I’m Bryan Quinn and I’m an ecological designer. I’m also the founder of One Nature, which is a five-person Beacon-based business that implements landscape-scale solutions to the environmental crisis. (I’ll explain what that means later) We are a team of artist-scientists, a small plant nursery, and builders. That’s me in the red box.
And this is me in Malawi as a Peace Corps volunteer in 2004. No red box needed. These are some farmer friends of mine. My job was to promote sustainable forestry and agriculture. Fields like this one are where I became interested in ecological design.
Malawi was inspirational to me. It is first and foremost an agrarian culture based on thousands of years of traditional knowledge. Our culture has largely lost that link here. People live close to the earth and I did my best to integrate into that lifestyle.
I slept with this book next to my bed for two years. The more I read it, the more I became inspired by the potential of permaculture. It talked about integrating human culture into the landscape, and that spoke to me on a very deep level.
When my term of service ended I went travelling in South Asia. I still remember the internet cafe in Sri Lanka when I discovered an academic field of study called “landscape architecture”. It was May and classes start in August, so I drew this sketch as a “portfolio” piece and sent it off to the Rhode Island School of Design’s school of architecture with a rambling letter about how I wanted to make the world a better place.
To my surprise, they let me in and I spent the next three years exploring the aesthetics of ecological design. It was a tough place to be an environmentalist. All these architects dressed in black would come up the Amtrak from New York City and not give a shit about the planet. Design to them was all about human ego and culture. I wanted it to be about the ego of the ecosystem.
But that adversity made me stronger and I actually twice won the biggest graduate design award given by the college. I learned how to make models, to talk with other designers, and how use architectural strategies to achieve my own ecological goals.
Much more important than the education or the design awards, I met my amazing wife Ilana in Rhode Island. Some of you may know her- she is the owner of Beacon Craft Workshop here in town. We took care of this amazing urban garden in Providence and together imagined ways to make our dreams reality.
After school I had (and still have) a lot of student loans. So I needed to make some money. I took a job with New York City Parks designing and planning ways to implement the Bloomberg administration’s sustainable parks vision. I worked on a lot of really good projects and was exposed to a huge variety of complex construction and political topics.
I did that for a few years, but I wanted to be doing more applied ecology work, so I took a job with an ecological consulting firm and started a design wing of their business. I hired a bunch of people and we made projects like this one, a restoration plan for a 200 acre polluted brownfield in the Hudson estuary.
Throughout all this, on nights, holidays, and weekends I’d work on my own projects. Mainly design competitions and brownstone backyards. I registered as an LLC and called the company “One Nature” because I wanted my work to break down the division between people and their environment, much like the goal of permaculture.
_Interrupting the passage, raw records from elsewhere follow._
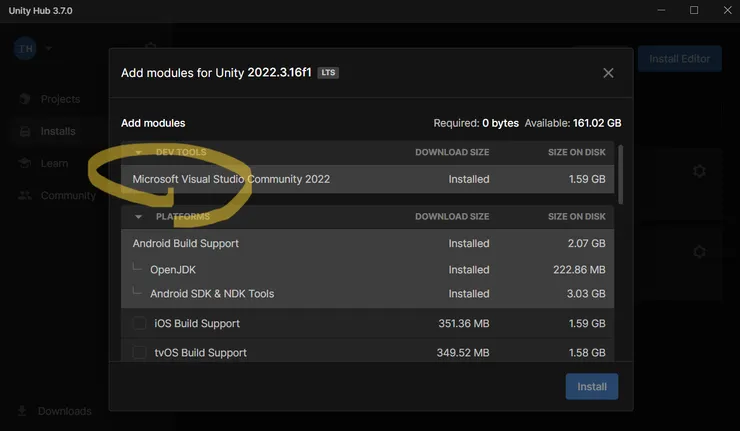Enable the iOS Build Support checkbox
The height and width of the screenshot is (431, 740).
click(140, 323)
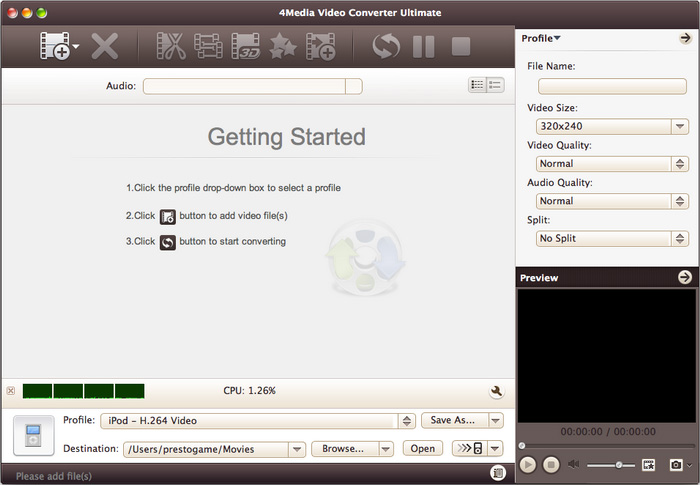Open the Split dropdown
The width and height of the screenshot is (700, 485).
click(x=680, y=239)
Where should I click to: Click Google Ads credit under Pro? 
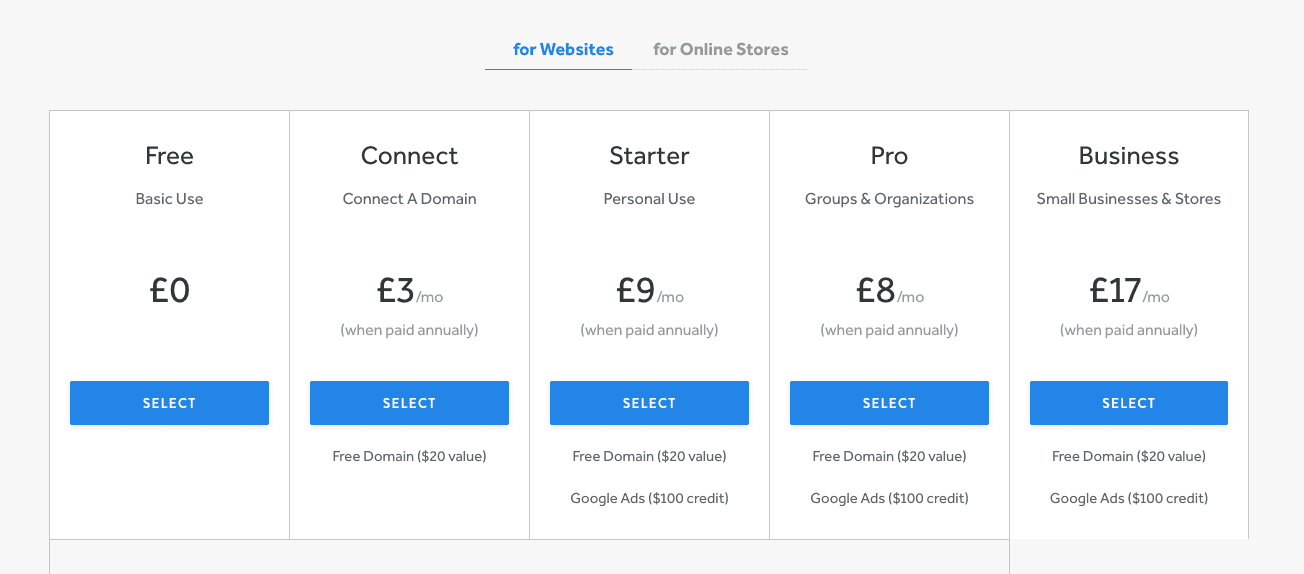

I also took up watercolor painting. Where I could explore the kinds of visual energy in the world that can’t be captured in photography or black and white. These are a series of paintings I made in Trinidad and Tobago.
In 2010 the Deep Water Horizon oil spill happened and in 2011 the company I was working for was assigned as BP’s ecological impact expert. I found myself suddenly on the wrong side of the fight to fix the planet. And I started planning an exit strategy from that job.
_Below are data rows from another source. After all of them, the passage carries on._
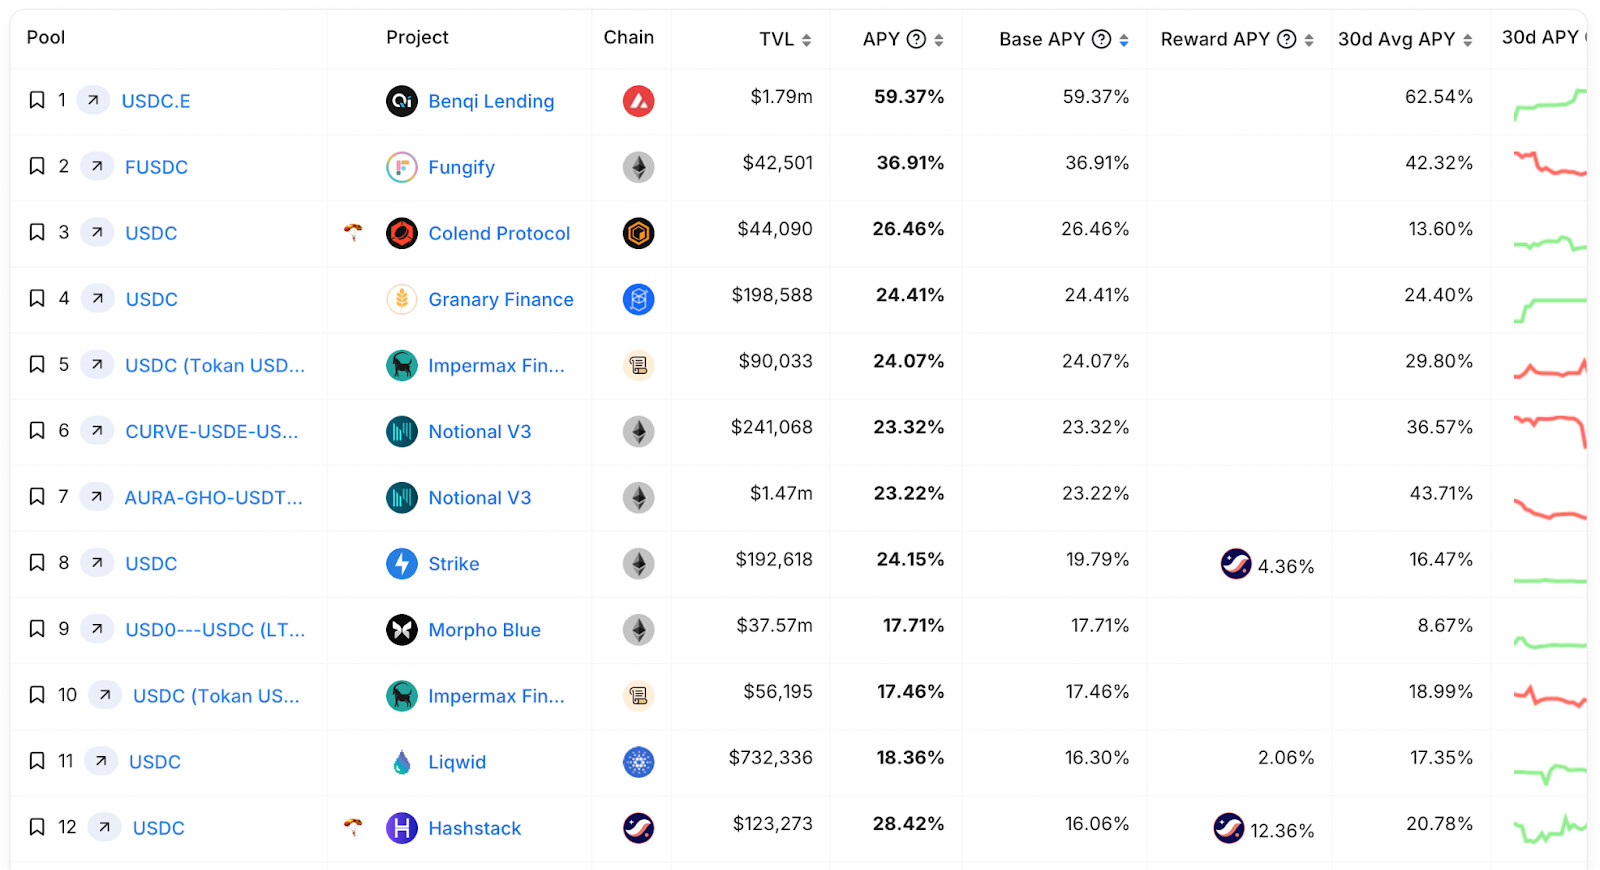Click the APY help question mark icon
The image size is (1600, 870).
coord(916,39)
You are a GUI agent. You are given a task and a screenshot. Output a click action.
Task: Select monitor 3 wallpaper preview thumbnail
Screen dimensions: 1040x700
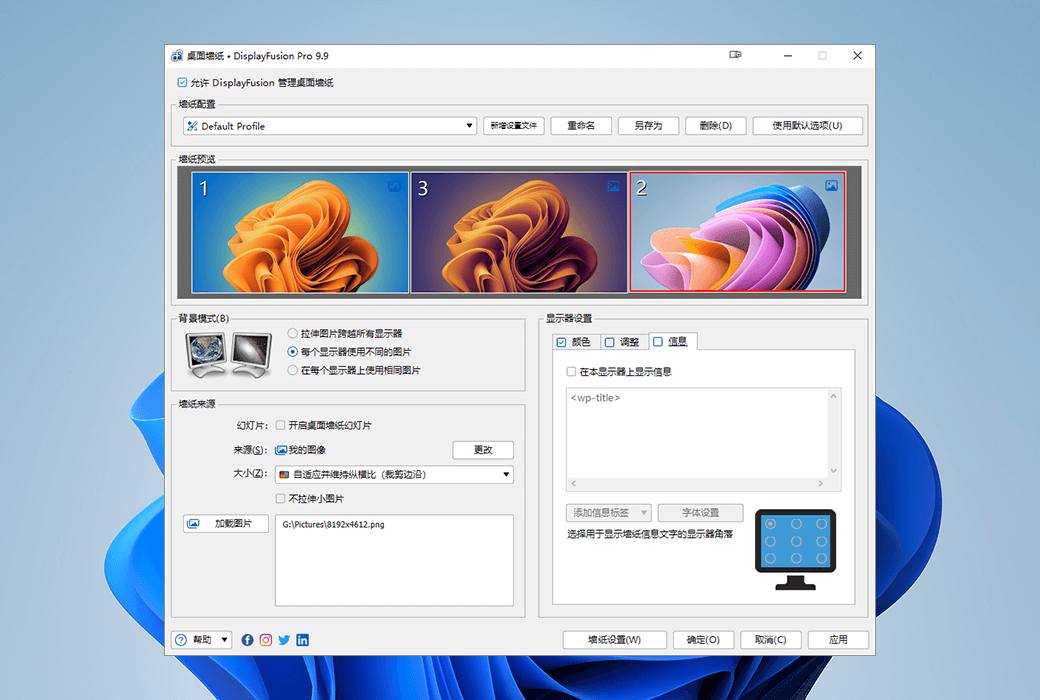(520, 231)
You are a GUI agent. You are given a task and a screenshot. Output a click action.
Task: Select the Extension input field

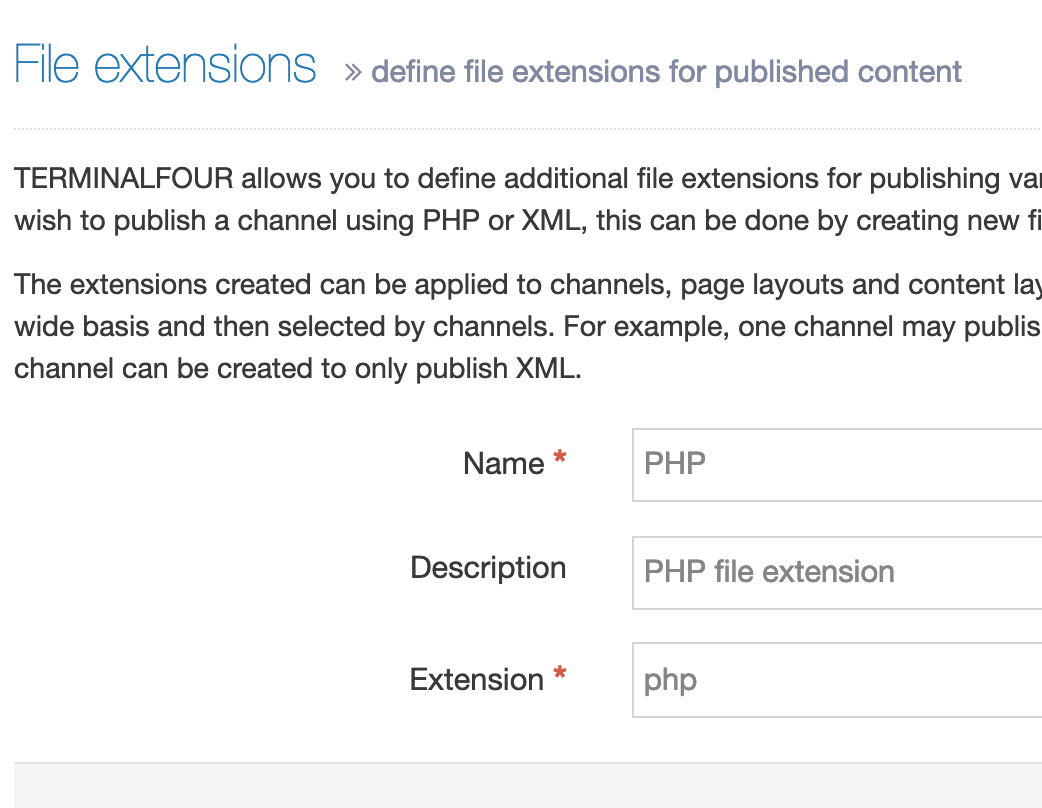pos(836,680)
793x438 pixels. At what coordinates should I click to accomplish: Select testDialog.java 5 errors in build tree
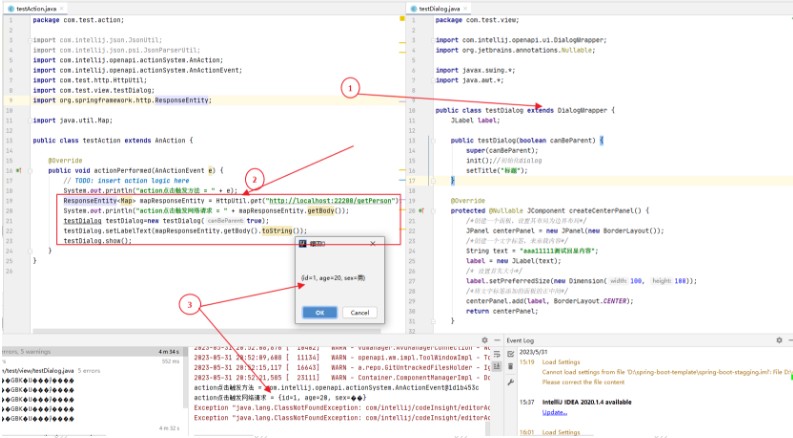click(51, 371)
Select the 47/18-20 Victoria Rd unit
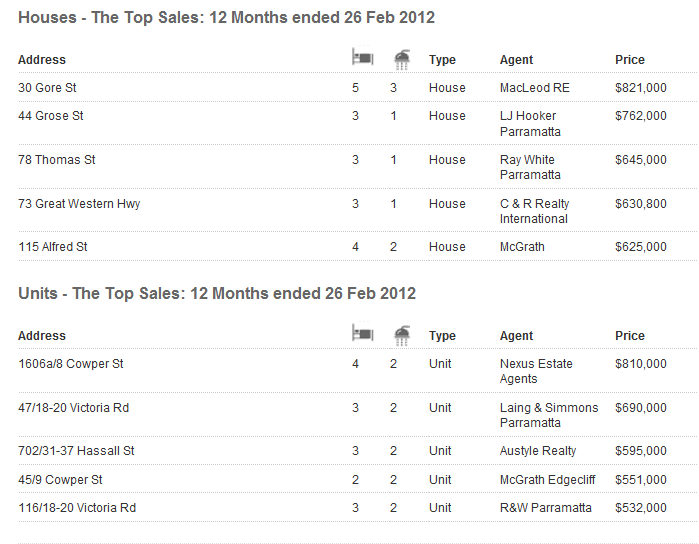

The basic problem I address as a designer is that human designs too often have a parasitic impact on the earth. Current environmental politics promote reduce, re-use, and recycle to zero our impacts. But the real answer I believe is to become mutualistic with our environment- to regenerate it and make it better.
So I took the plunge and switched full time to One Nature. The idea behind the company was to use architectural design methods to apply ecological fixes to the environment. I wanted to implement research-backed, landscape-scale solutions to our planet’s environmental crisis. With this platform I was able to land a few small jobs- some science-based, some design-based- and rent a studio in Gowanus, Brooklyn.
I found a lot of work quickly! More than I could do. So I started hiring people to help. We designed a pollinator corridor along Brooklyn’s waterfront. Performed a major shellfish inventory for New York City. We executed a large estuary master plan for a river in Bridgeport, Connecticut. And we also took on a substantial amount of farm planning jobs.
To be clear, we also take smaller jobs because we believe design inspiration can come from anywhere. One great example of this is a group of 7 small Beacon residences we are re-landscaping to create a series of stormwater absorbent habitat islands within the city.
Here’s another local project we are working on: a really important new urban park in Newburgh for Safe Harbors of the Hudson. It will do so much to connect people in Newburgh to each other and the environment around them. We are breaking ground in just a few weeks and hope to be open by this Summer.
As for the future, we want to increase our influence. Our goal is to compete in larger and larger business markets over time until we can make a significant different on the health of the planet through both direct and influential impacts. Right now there were over $250 billion dollars being spent on “landscapes” in the United States. We want to make these activities as earth-regenerative as possible.